Rettungswagen von Straße abgekommen
Vilsbiburg – Vier Menschen sind bei dem Unfall eines Rettungswagens in Niederbayern verletzt worden. An Bord war auch eine Patientin, die durch den Unfall mittelschwer verletzt wurde, sagte eine Polizeisprecherin. Zwei Mitglieder der Rettungsbesatzung wurden leicht verletzt, ein weiteres schwer. Der Krankentransport kam am Freitag aus ungeklärter Ursache bei Vilsbiburg (Landkreis Landshut) von der Straße ab. Im Straßengraben kam das Fahrzeug dann zum Liegen. Die Verletzten wurden in Krankenhäuser gebracht.
Stall brennt völlig aus
Niederalteich – Ein Stall und ein weiteres Gebäude eines landwirtschaftlichen Anwesens in Niederalteich sind in Brand geraten. Verletzt wurde nach ersten Erkenntnissen niemand. Auch Tiere waren nicht in Gefahr. Der Stall wird als Holzlager genutzt. Die Beamten gehen nach ersten Ermittlungen von einem technischen Defekt aus.

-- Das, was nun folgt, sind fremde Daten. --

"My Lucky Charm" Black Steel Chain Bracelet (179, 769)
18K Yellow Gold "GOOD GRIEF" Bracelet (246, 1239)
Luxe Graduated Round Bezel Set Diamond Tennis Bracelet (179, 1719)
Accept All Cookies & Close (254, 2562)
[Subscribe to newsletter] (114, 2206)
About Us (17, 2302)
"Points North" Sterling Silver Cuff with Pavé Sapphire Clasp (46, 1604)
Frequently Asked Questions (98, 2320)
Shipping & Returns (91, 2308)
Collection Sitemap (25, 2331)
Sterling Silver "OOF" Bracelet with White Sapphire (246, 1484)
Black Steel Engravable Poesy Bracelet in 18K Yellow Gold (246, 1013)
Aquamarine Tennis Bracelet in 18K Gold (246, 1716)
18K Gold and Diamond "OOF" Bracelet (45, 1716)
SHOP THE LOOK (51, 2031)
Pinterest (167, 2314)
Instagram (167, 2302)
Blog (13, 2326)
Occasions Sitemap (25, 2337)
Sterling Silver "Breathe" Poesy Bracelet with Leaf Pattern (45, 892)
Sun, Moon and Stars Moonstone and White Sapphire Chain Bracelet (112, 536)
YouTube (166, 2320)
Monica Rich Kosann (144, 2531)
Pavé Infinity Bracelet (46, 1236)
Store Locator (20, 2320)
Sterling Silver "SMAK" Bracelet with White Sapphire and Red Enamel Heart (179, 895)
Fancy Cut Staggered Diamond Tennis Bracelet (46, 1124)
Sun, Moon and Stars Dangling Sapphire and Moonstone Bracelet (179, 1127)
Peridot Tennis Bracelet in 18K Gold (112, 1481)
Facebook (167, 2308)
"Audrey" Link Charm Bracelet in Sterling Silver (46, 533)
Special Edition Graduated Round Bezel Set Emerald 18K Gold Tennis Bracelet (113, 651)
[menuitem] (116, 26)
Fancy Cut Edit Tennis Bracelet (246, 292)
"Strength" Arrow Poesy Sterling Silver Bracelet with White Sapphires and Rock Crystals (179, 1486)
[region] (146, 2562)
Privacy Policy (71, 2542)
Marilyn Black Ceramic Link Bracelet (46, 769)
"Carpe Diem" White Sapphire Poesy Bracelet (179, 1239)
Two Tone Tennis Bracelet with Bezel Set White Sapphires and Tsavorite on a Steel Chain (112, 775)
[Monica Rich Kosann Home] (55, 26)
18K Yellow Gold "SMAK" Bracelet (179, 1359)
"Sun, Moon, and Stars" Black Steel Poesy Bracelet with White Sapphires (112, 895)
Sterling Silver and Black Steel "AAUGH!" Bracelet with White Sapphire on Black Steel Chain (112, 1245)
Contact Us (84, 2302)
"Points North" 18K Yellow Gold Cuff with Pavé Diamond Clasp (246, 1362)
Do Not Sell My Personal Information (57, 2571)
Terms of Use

Berauschter Lkw-Fahrer mit stinkender Ladung
Ingolstadt – Die Polizei hat einen Lastwagenfahrer gestoppt, der unter dem Einfluss von Betäubungsmitteln unterwegs war. Zudem stellte sich heraus, dass 14 Tonnen geladener Lebensmittel verdorben waren. Bei der Polizei waren am Samstag Hinweise eingegangen, dass ein Lkw in Schlangenlinien auf der A9 unterwegs sei. An der Anschlussstelle Altmühltal stoppten Beamten das Fahrzeug. Der 55-jährige Fahrer machte einen verwirrten Eindruck. Als sie die Ladung kontrollierten, fiel ihnen „erheblicher Gestank“ auf. Weil das Kühlaggregat kaputt war, waren die Fisch- und Milchprodukte verdorben.